Even an exercise routine as simple as incorporating brisk walking four times weekly dramatically improves endurance fitness, decreases body fat stores, tends to reduce food consumption, and decreases insulin resistance.
To date, only a few controlled studies have examined the direct effects of physical exercise in PCOS women. In the first study, a 6-month exercise program significantly decreased plasma total homocysteine concentrations and waist-to-hip ratio, but had no effect on fasting insulin or androgen levels in young overweight and obese women with PCOS.
More recently, a 2005 study showed that insulin resistance was improved by up to 25% in sedentary women with PCOS and insulin resistance following a 5-month moderate-intensity exercise program without weight loss. In 2007, investigators determined that any improvements seen with exercise in PCOS patients were lost within 12 weeks if they stopped their exercise program.
Many varieties of green tea have been created in China and other countries. these teas can differ substantially due to variable growing conditions, processing and harvesting time. Although many health benefits are supposed to result from drinking green teas, few if any of these claims have been proven in rigorously performed studies.
Herbal Drugs and Chemicals
Unfortunately, the internet has resulted in a huge increase in the use of herbal drugs and elixirs. In addition to being exempt from U.S. Food and Drug oversight, there is little evidence to support the use of these powerful chemical compounds. There are reported cases of adverse complications occurring in women taking these things to try to promote their fertility.

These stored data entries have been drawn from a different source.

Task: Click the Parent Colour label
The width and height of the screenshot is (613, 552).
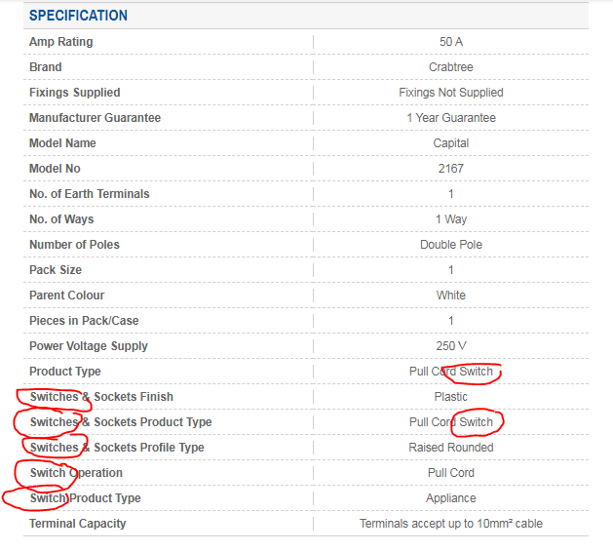Action: (66, 296)
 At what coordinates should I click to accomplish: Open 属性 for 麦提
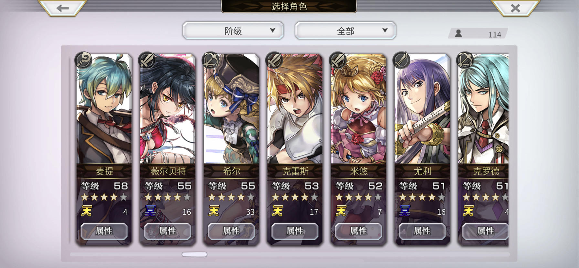coord(104,231)
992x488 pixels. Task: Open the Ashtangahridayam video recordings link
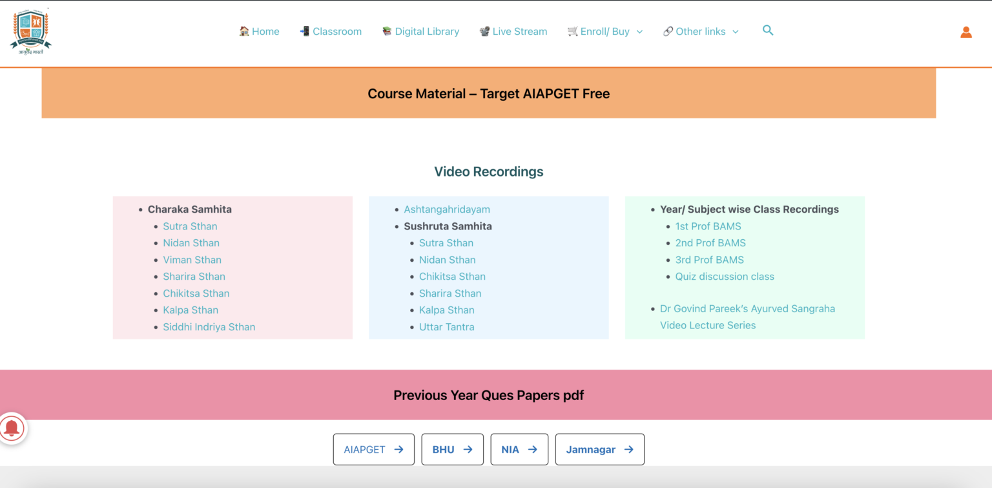point(447,209)
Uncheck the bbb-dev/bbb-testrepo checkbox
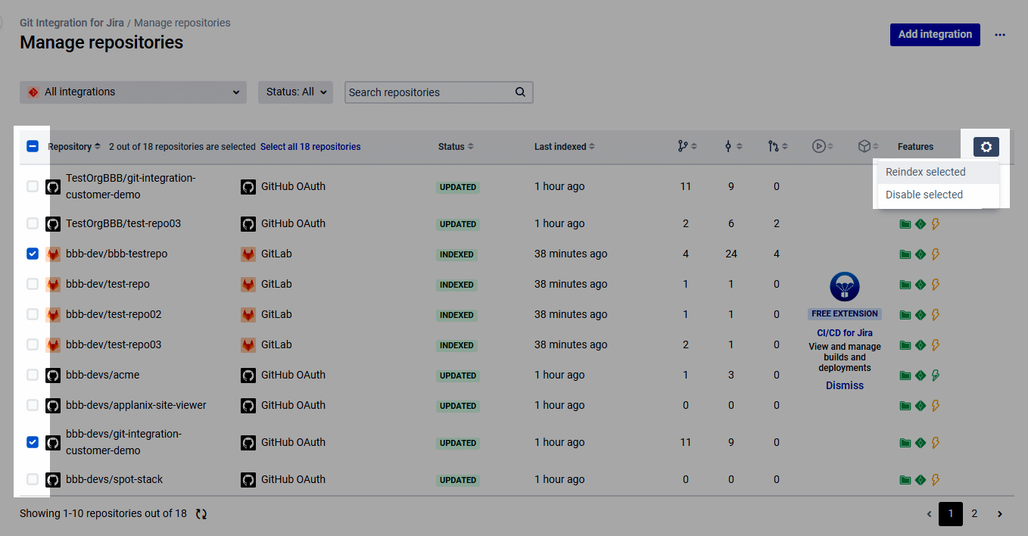The image size is (1028, 536). coord(33,254)
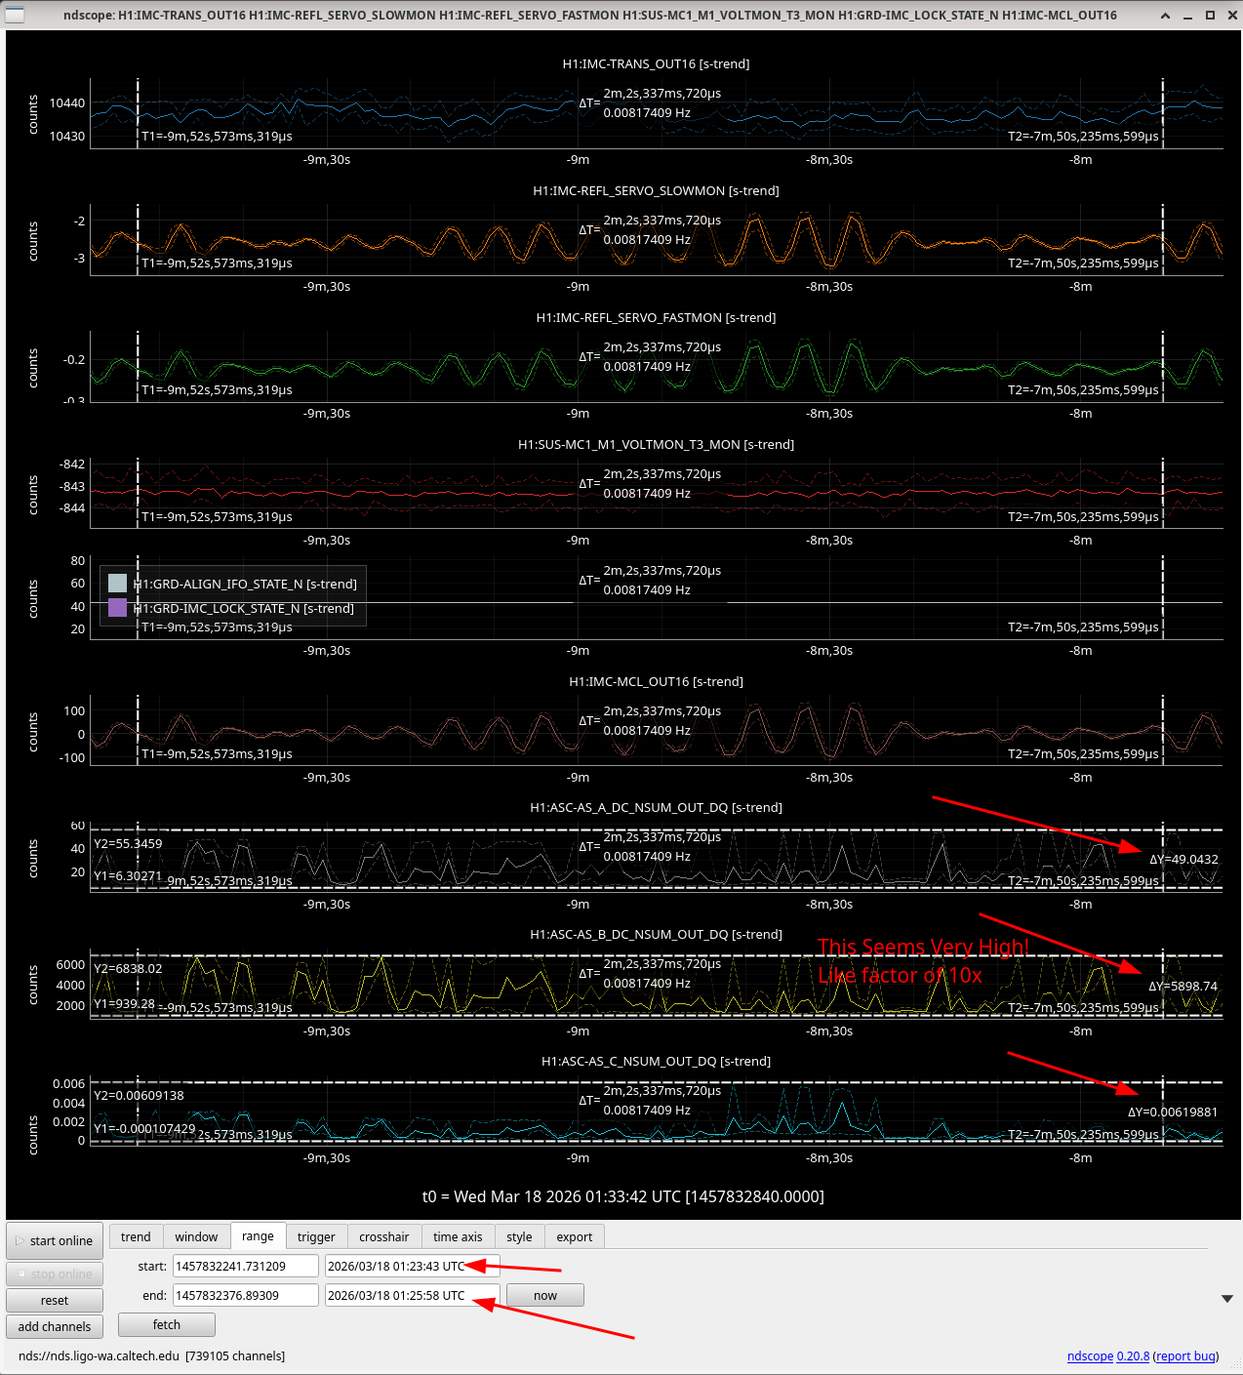This screenshot has height=1375, width=1243.
Task: Click the GRD-ALIGN_IFO_STATE_N legend color swatch
Action: 117,584
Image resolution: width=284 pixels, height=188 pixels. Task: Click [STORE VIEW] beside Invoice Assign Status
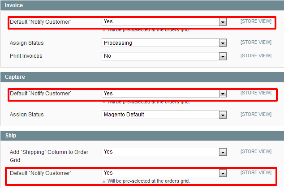(256, 43)
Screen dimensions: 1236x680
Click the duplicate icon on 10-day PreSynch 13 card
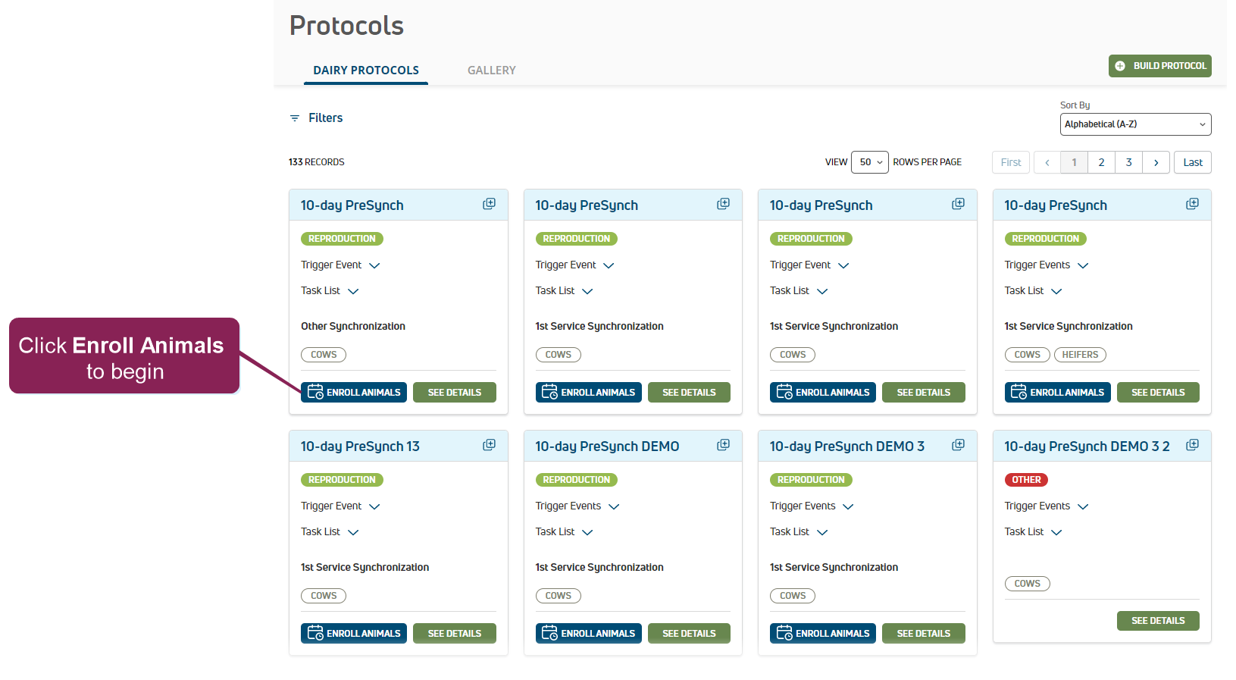coord(489,445)
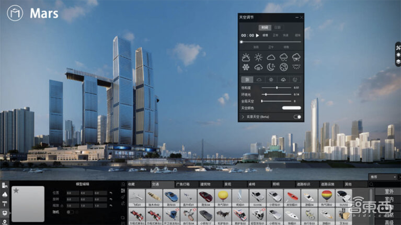This screenshot has height=225, width=401.
Task: Open the 推荐 dropdown
Action: (383, 176)
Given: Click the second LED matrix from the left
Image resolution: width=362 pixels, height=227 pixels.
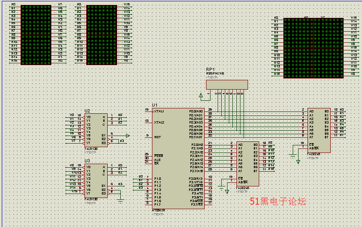Looking at the screenshot, I should [101, 34].
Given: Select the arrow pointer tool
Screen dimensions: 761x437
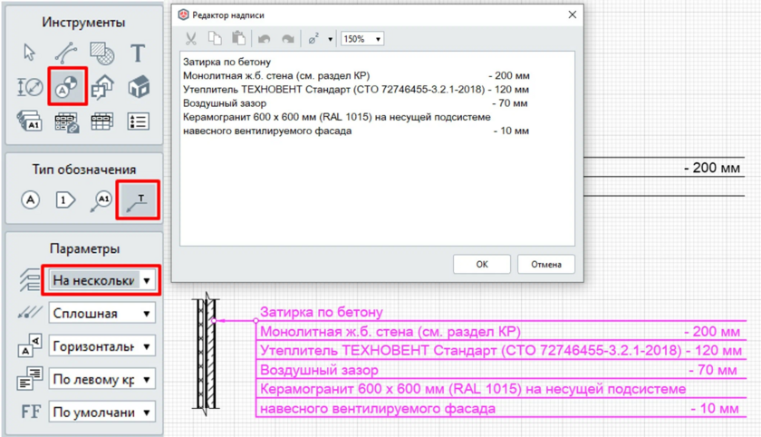Looking at the screenshot, I should [30, 53].
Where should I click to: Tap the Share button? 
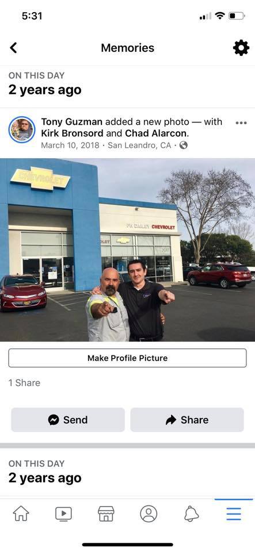click(x=187, y=420)
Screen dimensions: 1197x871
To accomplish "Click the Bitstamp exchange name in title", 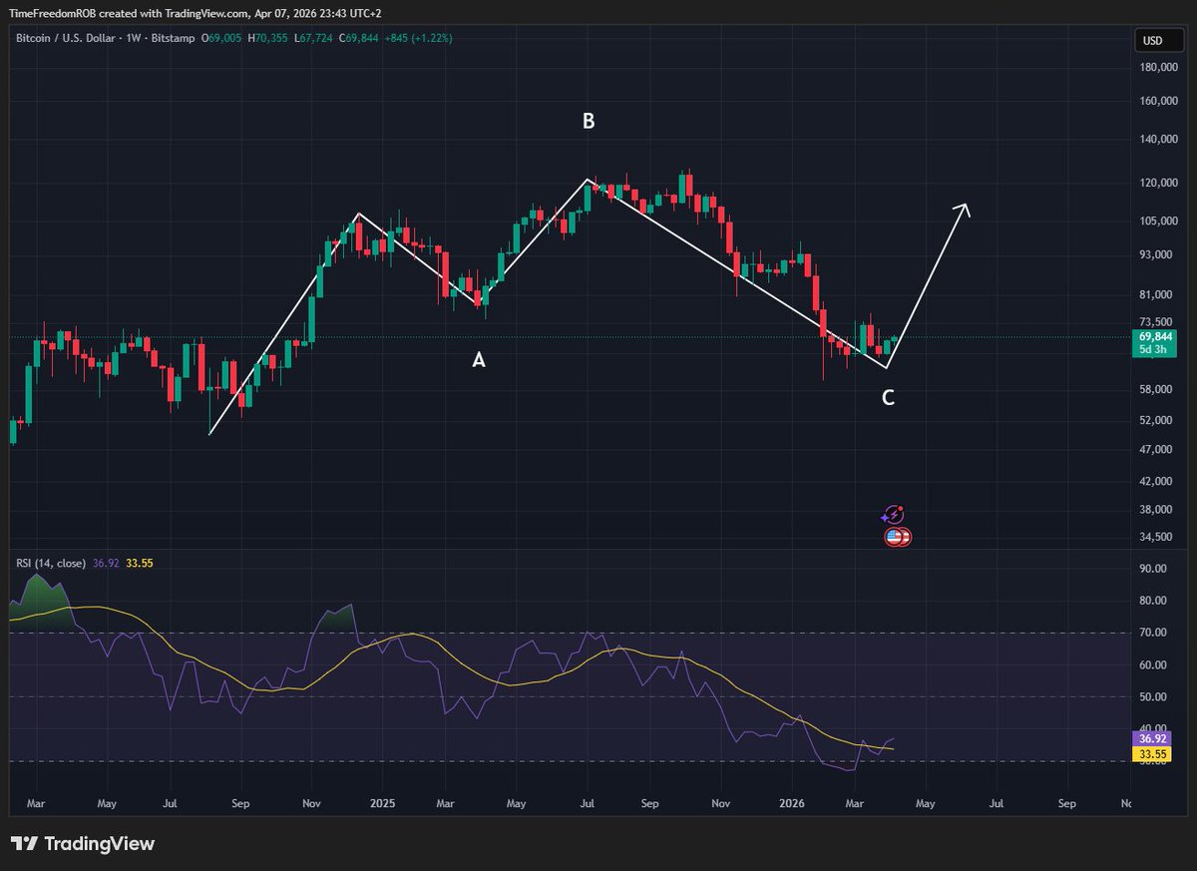I will tap(175, 38).
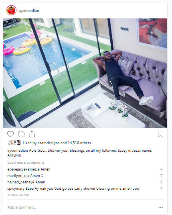Image resolution: width=172 pixels, height=215 pixels.
Task: Open the 44 minutes ago timestamp
Action: click(x=18, y=195)
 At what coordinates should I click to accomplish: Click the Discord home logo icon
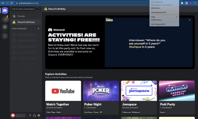[x=5, y=11]
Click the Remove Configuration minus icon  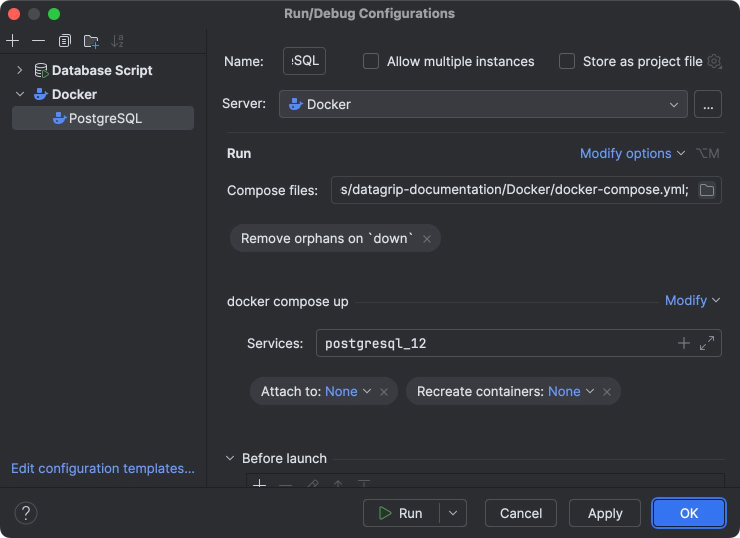tap(39, 41)
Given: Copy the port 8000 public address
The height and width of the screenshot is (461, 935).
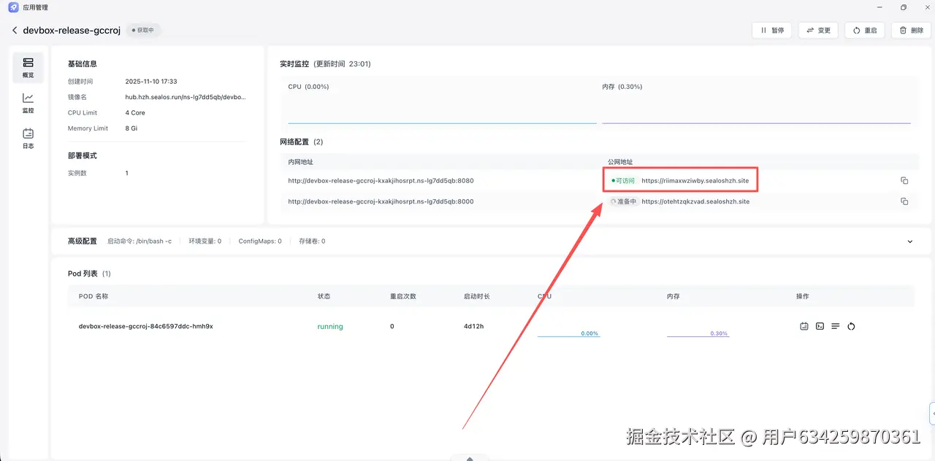Looking at the screenshot, I should [904, 201].
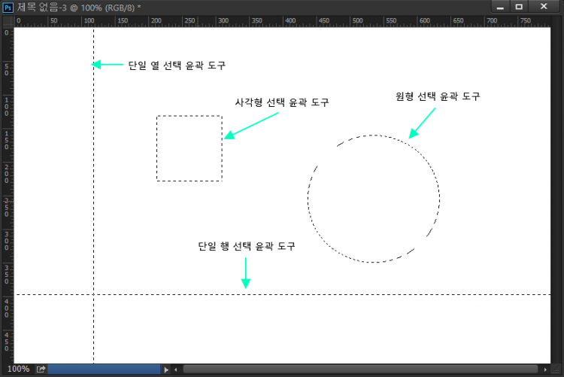Click the horizontal scrollbar thumb
Image resolution: width=564 pixels, height=377 pixels.
point(361,369)
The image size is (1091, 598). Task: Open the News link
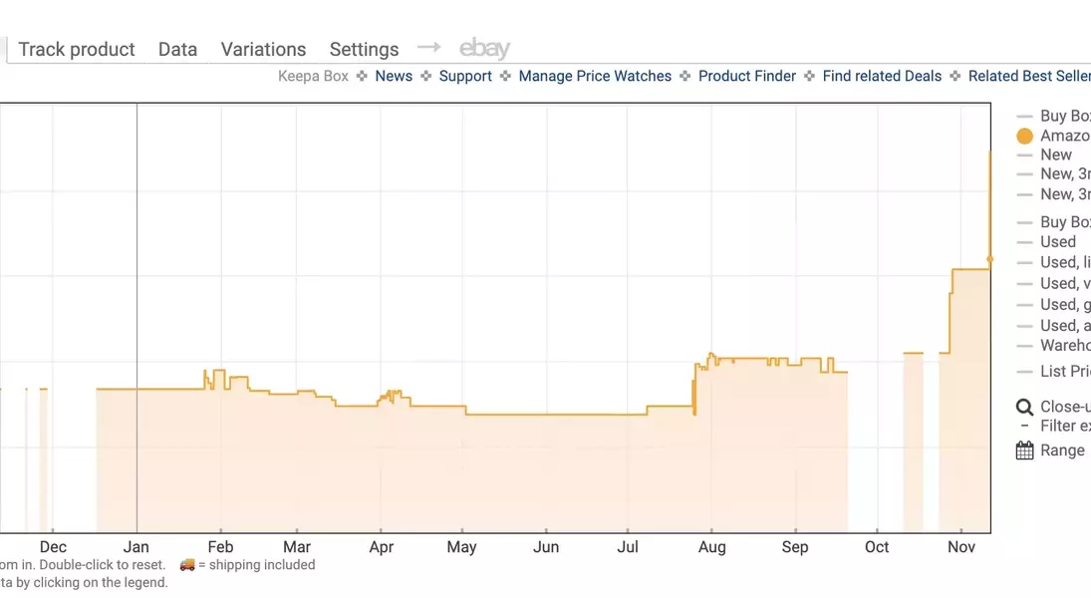394,76
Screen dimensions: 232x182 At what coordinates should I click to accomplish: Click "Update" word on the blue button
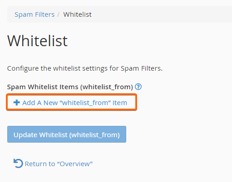pos(25,135)
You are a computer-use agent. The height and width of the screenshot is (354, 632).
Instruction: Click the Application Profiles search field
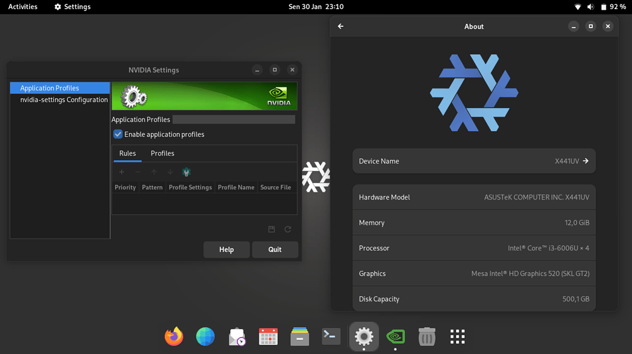234,119

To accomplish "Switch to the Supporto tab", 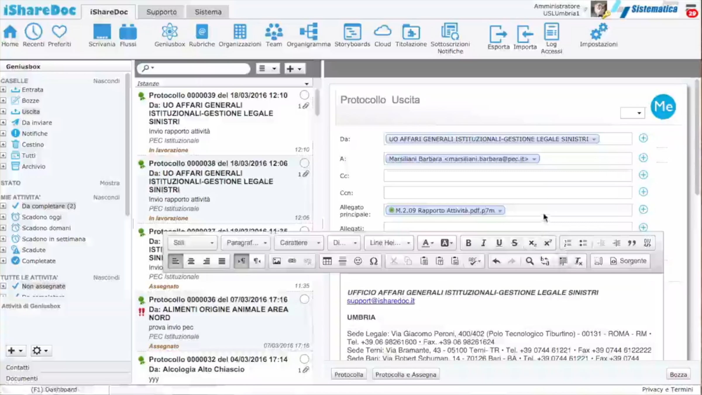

Cinnamon is a spice that comes from the bark of a small evergreen tree native to Sri Lanka and South India. The bark is widely used as a spice due to its distinct odor. In India it is also known as “Daalchini”.
Cinnamon is prepared by roughly pounding the bark, soaking it in sea-water, and then quickly distilling the result. Cinnamon contains a large amount of active chemicals including cinnamic aldehyde, ethyl cinnamate, eugenol, cinnamaldehyde, beta-caryophyllene, linalool and methyl chavicol.
Like other herbal remedies, there are many varieties of cinnamon which have distinct chemical components and may differ from each other substantially. It is therefore difficult to perform accurate scientific comparisons and draw valid conclusions.
In the summer of 2007, a very small pilot study was performed to determine whether cinnamon had any beneficial effects on women with PCOS. Fifteen women with polycystic ovary syndrome were randomized to daily oral cinnamon and placebo for 8 weeks. The results indicated a reduction in insulin resistance in the cinnamon group but not in the placebo group. Because the number of women studied was so small, a larger trial is needed to confirm the findings of this pilot study.
Vitex agnus-castus (commonly called just Vitex, but also called Chaste Tree, Chasteberry, or Monk’s Pepper — is a plant which grows in the Mediterranean region. The leaves, stem, flowers and ripening seeds, have been used for medicinal purposes.
The berries have been used as an herbal drug for both the male and female reproductive systems. The leaves are believed to have the same effect but to a lesser degree. This plant is commonly called monk’s pepper because it was originally used as anti-libido medicine by monks to aid their attempts to remain celibate. It is believed to decrease sexual interest, hence the name chaste tree.
There is little if any clinical evidence of a benefit of Vitex for infertility or women with PCOS. Like other herbal drugs, many varieties of the plant are grown in various areas. The chemical composition is quite complex and varied from variety to variety.
One study has found that treatment with one variety of Chinese Vitex caused a slight reduction of a pituitary hormone known as prolactin in mice. There are no studies in human beings. There are no studies which have looked at the effects of Vitex in women with PCOS.